Una investigación judicial en el oeste de Londres ha revelado los trágicos detalles en torno a la muerte del príncipe saudí Abdullah bin Fahad Al Saud, de 29 años, quien fue encontrado sin vida en el baño de su habitación en el prestigioso hotel Marriott de Kensington.
El joven miembro de la realeza, descendiente de la familia real de Arabia Saudí, se había alojado en el establecimiento el pasado 19 de noviembre para una estancia de una semana, con un coste aproximado de 600 libras esterlinas por noche.
MUY INTERESANTE:
Según se expuso en la vista judicial celebrada en el juzgado de instrucción del oeste de Londres, la última vez que se le vio con vida en las cámaras de seguridad fue la noche anterior a su fallecimiento, cuando salió a fumar un cigarrillo.
Al día siguiente, una limpiadora que accedió a su habitación del quinto piso encontró al joven completamente vestido y tendido en el suelo del baño. Pese a la rápida intervención del personal de seguridad del hotel y de los servicios de emergencia sanitarios, los intentos por reanimarlo resultaron infructuosos.

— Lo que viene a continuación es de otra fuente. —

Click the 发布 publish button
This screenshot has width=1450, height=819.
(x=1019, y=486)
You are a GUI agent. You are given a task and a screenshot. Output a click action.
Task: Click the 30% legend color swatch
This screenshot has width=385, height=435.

Niveles letales de alcohol y sustancias
El informe toxicológico presentado durante la investigación confirmó que el príncipe superaba casi tres veces el límite legal de alcohol permitido para la conducción, registrando una concentración de etanol en sangre de 222 mg por cada 100 ml, un rango clínico que puede inducir a un estado de coma.
Además, el análisis reveló la presencia de niveles potencialmente mortales de la sustancia recreativa gamma-hidroxibutirato (GHB), además de trazas de cannabis, alprazolam (comercializado como Xanax) en dosis recreativas y otros ansiolíticos terapéuticos.
Durante el proceso, el tribunal conoció el historial previo del fallecido con las adicciones. Meses antes, el príncipe había completado tratamientos de desintoxicación en centros exclusivos como la clínica Priory de Roehampton y el centro Rainford Hall en Merseyside.
Los psiquiatras que lo atendieron señalaron que había colaborado adecuadamente durante su estancia médica y que, al recibir el alta, no presentaba indicios de riesgo suicida ni había manifestado intenciones de atentar contra su vida.
Descarte de la vía criminal
La jueza forense adjunta Jean Harkin determinó formalmente que no existían indicios de la participación de terceros en el suceso, apoyándose en las grabaciones de seguridad que confirmaban que el joven se encontraba solo en su habitación.
Igualmente, la magistrada descartó el suicidio, señalando la ausencia de notas de despedida y el testimonio favorable de los centros médicos donde había recibido asistencia previa.
La autopsia concluyó que la causa del deceso fue un paro cardíaco derivado de la sobredosis accidental provocada por la peligrosa combinación de alcohol y sustancias estupefacientes.